— Task to carry out —
Would you please transcribe, exactly as written, the lines of the entries below starting at the one that holds "Select Clipboard as" and ending at the one that holds "Open the Creator Studio bookmark", both included?

— Exercise material —
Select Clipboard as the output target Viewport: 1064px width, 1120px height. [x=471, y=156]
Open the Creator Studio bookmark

...

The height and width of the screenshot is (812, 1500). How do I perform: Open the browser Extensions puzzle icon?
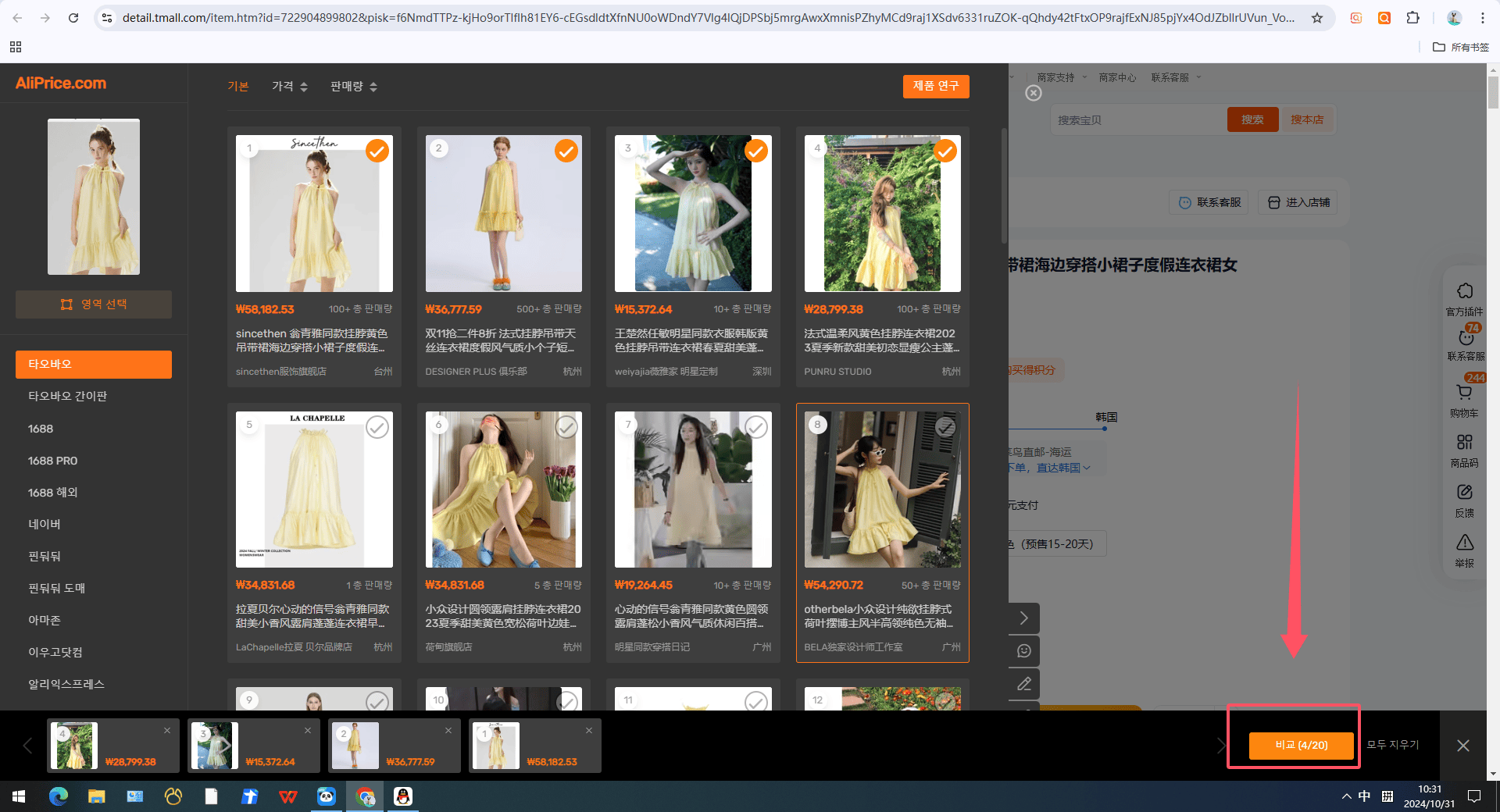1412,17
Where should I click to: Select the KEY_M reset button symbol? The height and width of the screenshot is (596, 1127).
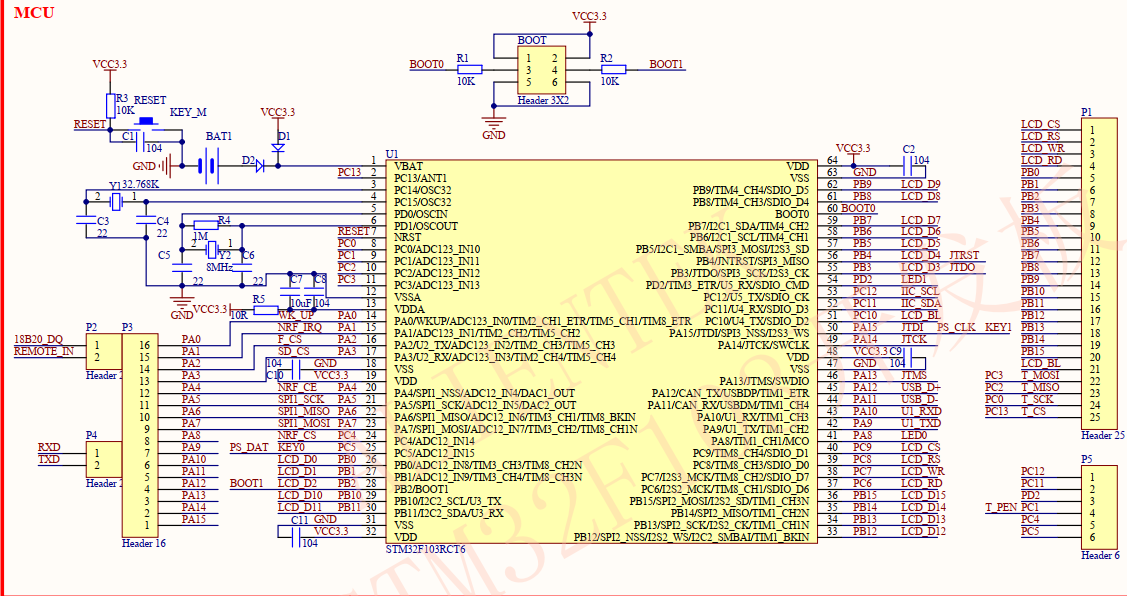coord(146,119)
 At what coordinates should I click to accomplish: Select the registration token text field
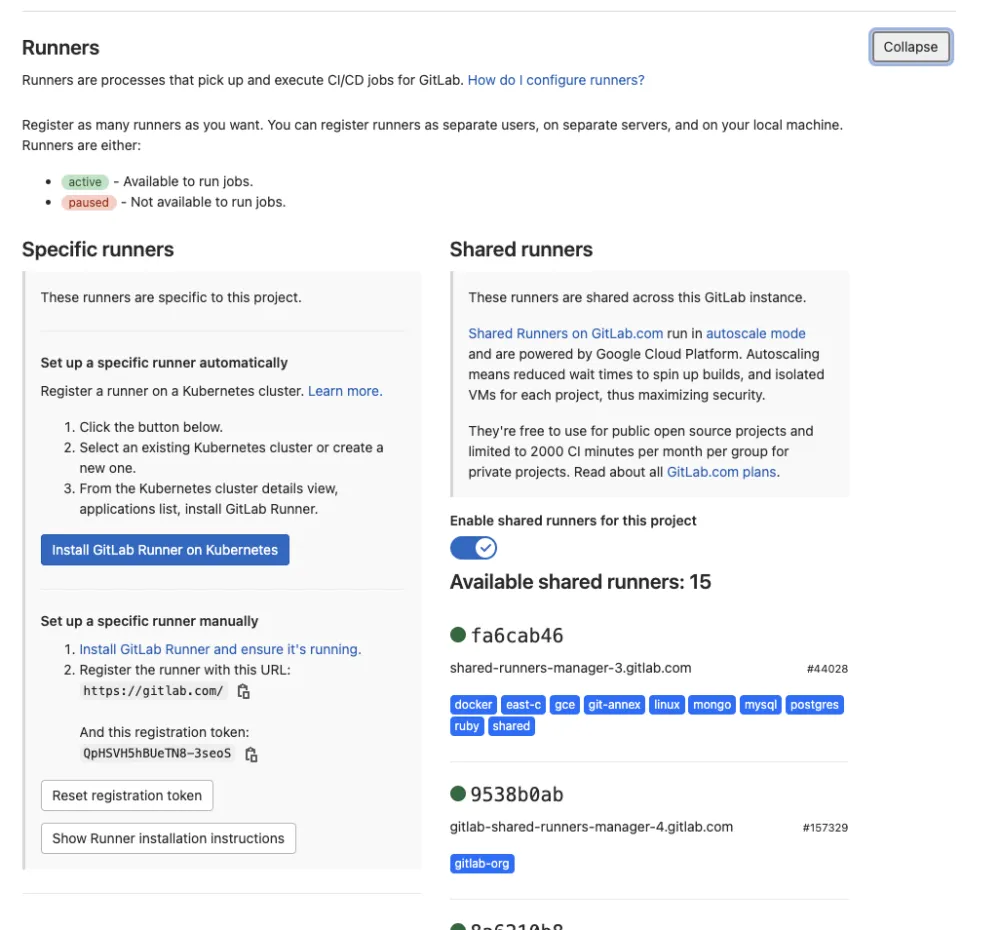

— Result below —
Select Clipboard as the output target Viewport: 1064px width, 1120px height. [x=471, y=156]
Open the Creator Studio bookmark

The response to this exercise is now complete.